索引于
  • 在线访问环境研究 (OARE)
  • 打开 J 门
  • Genamics 期刊搜索
  • 期刊目录
  • 西马戈
  • 乌尔里希的期刊目录
  • 访问全球在线农业研究 (AGORA)
  • 电子期刊图书馆
  • 国际农业与生物科学中心 (CABI)
  • 参考搜索
  • 研究期刊索引目录 (DRJI)
  • 哈姆达大学
  • 亚利桑那州EBSCO
  • OCLC-WorldCat
  • 学者指导
  • SWB 在线目录
  • 虚拟生物学图书馆 (vifabio)
  • 普布隆斯
  • 米亚尔
  • 大学教育资助委员会
  • 欧洲酒吧
  • 谷歌学术
分享此页面
期刊传单
Flyer image

抽象的

Food and Nutrition in Aquatic Species

Rakshitha Kotha

Food networks depict who eats whom in an environmental local area.
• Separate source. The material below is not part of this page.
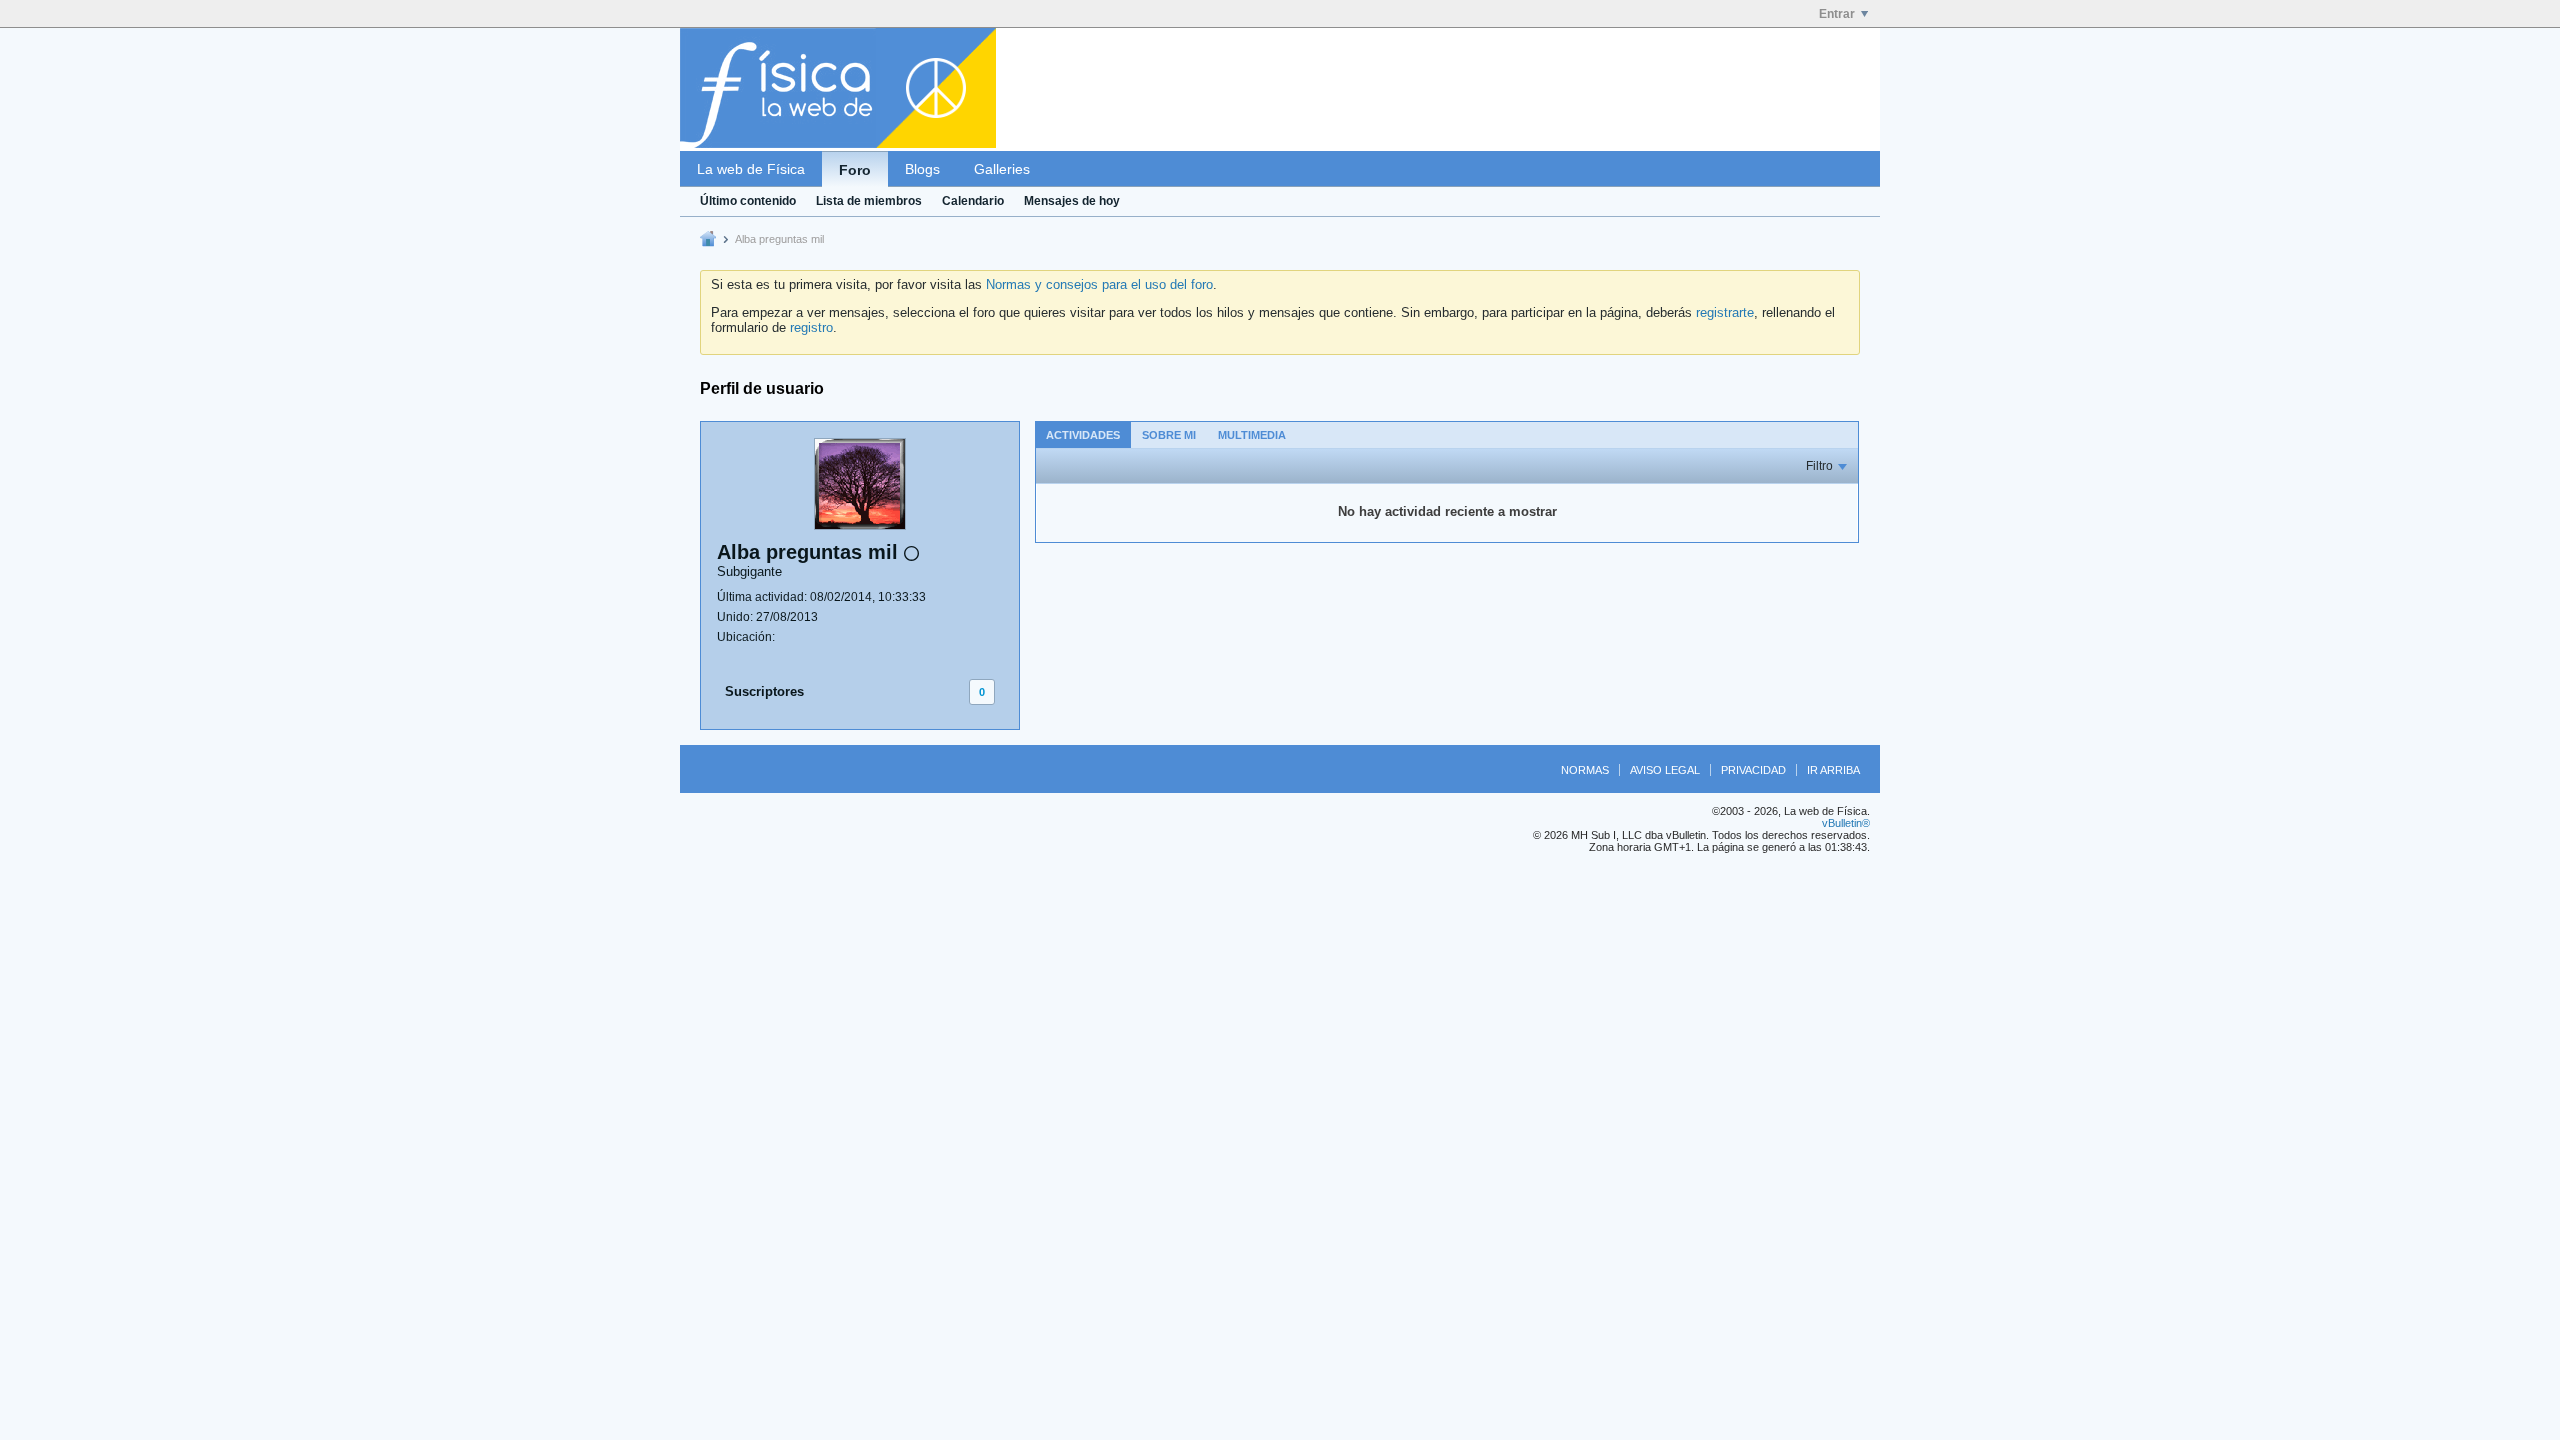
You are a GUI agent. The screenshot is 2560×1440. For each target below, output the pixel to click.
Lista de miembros (869, 201)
Made of interconnected orders of things, food networks assist us with seeing how changes to biological systems - say, eliminating a top hunter or adding supplements - influence various species, both straightforwardly and in a roundabout way. Phytoplankton and green growth structure the foundations of oceanic food networks. They are eaten by essential purchasers like zooplankton, little fish, and scavengers. Essential shoppers are thus eaten by fish, little sharks, corals, and baleen whales. Top sea hunters incorporate enormous sharks, dolphins, toothed whales, and huge seals. People eat amphibian life from each segment of this food web. Food varieties like salmon, lobster, and shrimp, are frequently classified as "fish." But how should you arrange these food sources while including a freshwater fish, like trout? Think about the term amphibian food varieties (likewise called blue food varieties), which incorporate any creatures, plants, and microorganisms that start in waterways.